L'Amérique latine envisage une législation globale sur le livre

Clément Solym - 01.12.2010

Edition - Société - piratage - livres - amerique


À l'issue d'une conférence qui se déroulait hier, le Centre régional pour le développement du livre en Amérique latine et aux Caraibes ( Centro Regional para el Fomento del Libro en América Latina y el Caribe, CERLALC), vient de préconiser un modèle de loi protégeant les oeuvres dans le domaine numérique.

Selon une enquête dévoilée durant cette conférence, 41 % des personnes pensent que la situation se dégrade en matière de piratage, contre 51 % qui pensent que rien n'a changé. Ils ne sont que 8 % à considérer que le piratage a diminué. Un problème qui dans l'Amérique latine se pose de plus en plus selon les éditeurs, et qui découle d'une triple problématique : des coûts élevés, une faible demande pour les livres et une mauvaise répartition des offres.

Saizar Consuelo, directeur général du CERLALC, a ainsi présenté un mécanisme légal visant à renforcer et protéger les auteurs et les éditeurs, et dans le contexte numérique, établisse des instruments juridiques solides. Ces derniers permettront de sécuriser l'environnement numérique, et sont regroupés sous l'appellation ley tipo de la lectura, el libro y las bibliotecas.

Il s'agirait du côté des auteurs de défendre leurs droits sur des oeuvres papier, numériques et autres. Dans le cadre des bibliothèques, il s'agit de simplifier le travail de numérisation et de trier livres libres de droits et ceux qui sont sous droit, tout en arrivant à protéger les oeuvres, avec des mesures techniques de protection.

La ley typo, précise Fernando Zapata, président de l'organisme, « ne vise pas une régulation d'internet, mais à faire adopter un comportement sur internet et en particulier pour l'achat de livres et le respect des auteurs ».
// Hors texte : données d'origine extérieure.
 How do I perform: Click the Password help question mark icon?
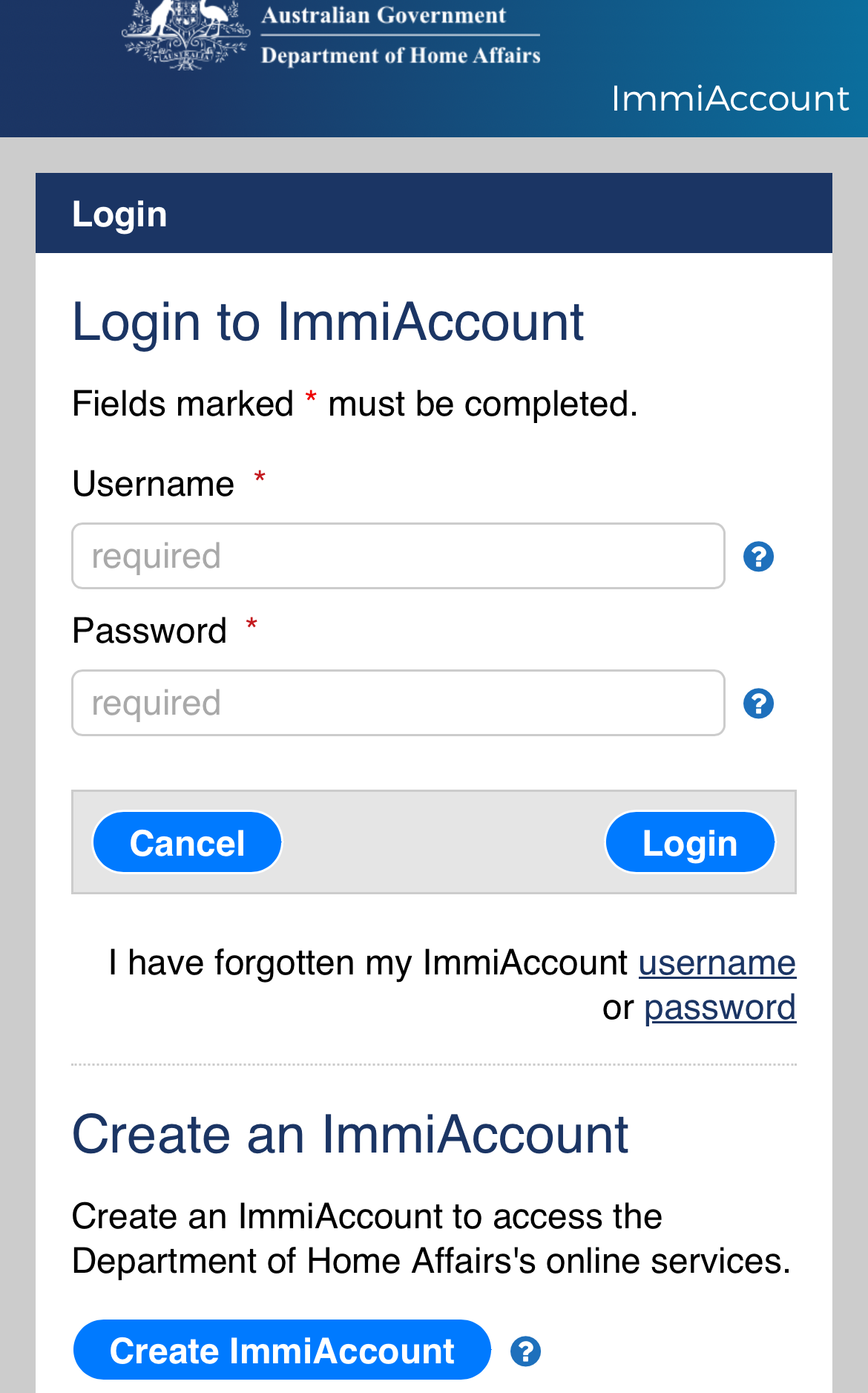[x=758, y=704]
Les conséquences du piratage sont difficiles à mesurer, quel que soit le pays, mais principalement parce que les actes de contrefaçons deviennent l'oeuvre de personnes professionnelles dans leur domaine. Or, si lo'n compare, le pouvoir d'achat d'une personne vivant au Pérou, en Allemagne, ou au Chili, est évidement moindre qu'en Europe. Plus d'informations sur le site Informador.com.